Emergency Room Visits Increasing, Not Decreasing, Under ObamaCare

by JASmius



Yet another insistent ObamaCare promise bites the dust:

A survey of 2,098 emergency-room doctors conducted in March showed about three-quarters said visits had risen since January 2014. That was a significant uptick from a year earlier, when less than half of doctors surveyed reported an increase. The survey by the American College of Emergency Physicians is scheduled to be published Monday.

Medicaid recipients newly insured under the health law are struggling to get appointments or find doctors who will accept their coverage, and consequently wind up in the ER, ACEP said. Volume might also be increasing due to hospital and emergency-department closures—a long-standing trend.

“There was a grand theory the law would reduce ER visits,” said Dr. Howard Mell, a spokesman for ACEP. “Well, guess what, it hasn’t happened. Visits are going up despite the [UCL]A, and in a lot of cases because of it.”

Entirely because of it.  That's what happens when the government makes a commodity - and yes, health care is a commodity just like everything else, not a "right," no matter what his infernal majesty pontificates - "free": with the price mechanism taken out of the equation, the only means left to the market to allocate resources is to restrict access to the product in question.  With the demand side of the equation off the scale by definition and no incentive for consumers not to overuse the product, long lines and wait times to see a PCP (primary care physician) are inevitable.  That's simply how economics works.

There's also the matter of doctors still having the option of choosing not to work for slave wages:

The American College of Emergency Physicians (ACEP), which conducted the survey, pointed to the shortage of primary care doctors and the low payment rates from Medicaid, which accounts for much of ObamaCare’s coverage expansion.

“America has severe primary care physician shortages, and many physicians will not accept Medicaid patients because Medicaid pays so inadequately,” Dr. Michael Gerardi, president of ACEP, said in a statement. “Just because people have health insurance does not mean they have access to timely medical care.”

The inability to get a timely appointment with a primary care doctor leaves people still relying on emergency rooms, he argues.

Because emergency rooms by law cannot deny patients medical care.  And with fewer PCPs, and longer lines to get in to see one, ERs are the only other alternative.  It follows as night follows day.

Are doctors "greedy" for not being willing to be low-balled on Medicaid payments?  Or course not; specialization is where the real money is, largely because medical insurance policies don't cover nearly as much of the cost of even office visits, whereas seeing a PCP is usually considered "preventative care" that is covered in full, which means docs can't charge as much because the carrier won't pay it.

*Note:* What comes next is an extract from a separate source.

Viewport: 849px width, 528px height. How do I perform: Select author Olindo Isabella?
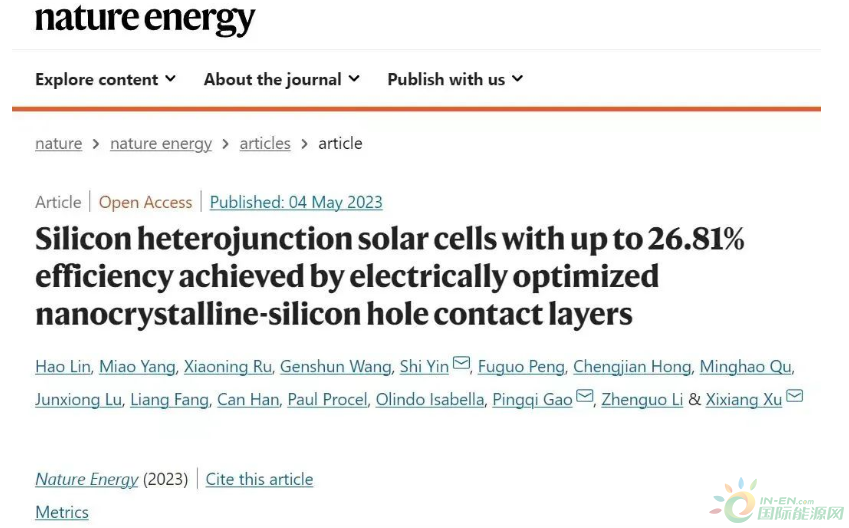click(x=430, y=400)
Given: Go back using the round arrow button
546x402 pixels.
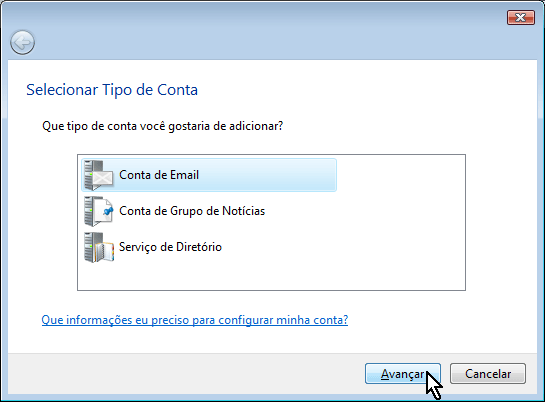Looking at the screenshot, I should tap(22, 42).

But it doesn't take a vivid imagination to see the Regime depicted this as "doctor greed" and moving toward the physician draft I've long warned of, where new docs are conscripted and existing physicians are not allowed to retire but forced into the Obamunist Medical Collective as well.

This corrosive dynamic was never illustrated more blindingly than in Oregon in 2008:

Supporters of [Barack] Obama’s health care law had predicted that expanding insurance coverage for the poor would reduce costly emergency room visits because people would go to primary care doctors instead. But a rigorous new experiment in Oregon has raised questions about that assumption, finding that newly insured people actually went to the emergency room a good deal more often.

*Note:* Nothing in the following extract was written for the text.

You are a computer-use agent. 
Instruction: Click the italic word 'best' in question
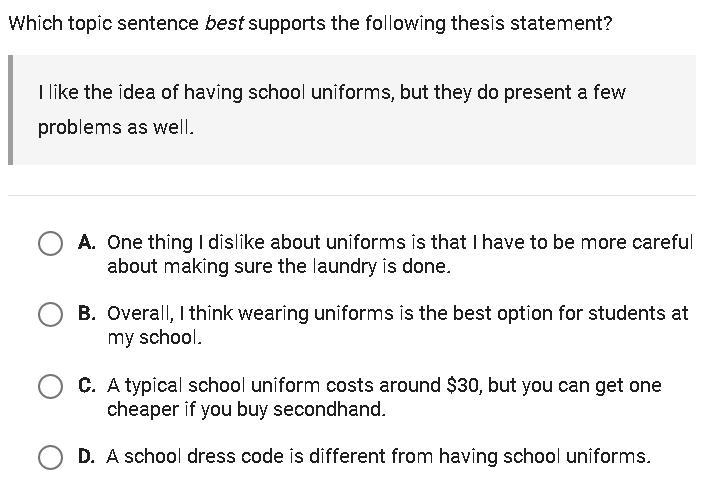[x=224, y=23]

The study, published in the journal Science, compared thousands of low-income people in the Portland area who were randomly selected in a 2008 lottery to get Medicaid coverage with people who entered the lottery but remained uninsured. Those who gained coverage made 40% more visits to the emergency room than their uninsured counterparts during their first eighteen months with insurance. [emphasis added]

Why?  Because those with Medicaid coverage were even more brainwashed into believing that their healthcare would be "free," had no reason not to overuse it, and consequently used it to death.

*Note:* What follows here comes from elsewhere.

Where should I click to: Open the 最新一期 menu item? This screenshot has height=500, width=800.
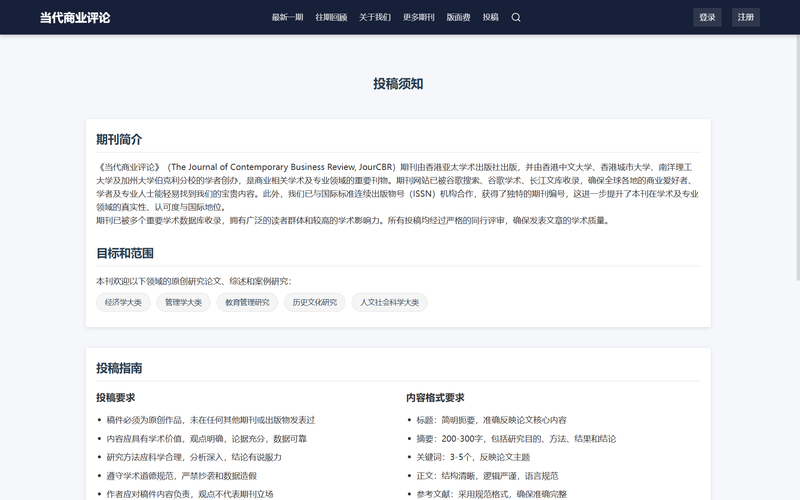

In any market, no matter the product, the only way to avoid artificial shortages and distortions and dislocations is to let the market work.  Stop monkeying around with prices, get rid of public subsidies and government diktats, let suppliers supply and consumers demand according to a rational pricing mechanism, which incentivizes consumers not to be more circumspect and rational with their purchasing decisions and suppliers to offer the best possible product at the lowest possible cost, and get the hell out of the way.  Captain Ed cites Lasik and plastic surgery (the "Nip & Tuck" model), which I'm frankly surprised escaped the ObamaCare dragnet.

I'm sure The One will rectify that in his next Executive Decree.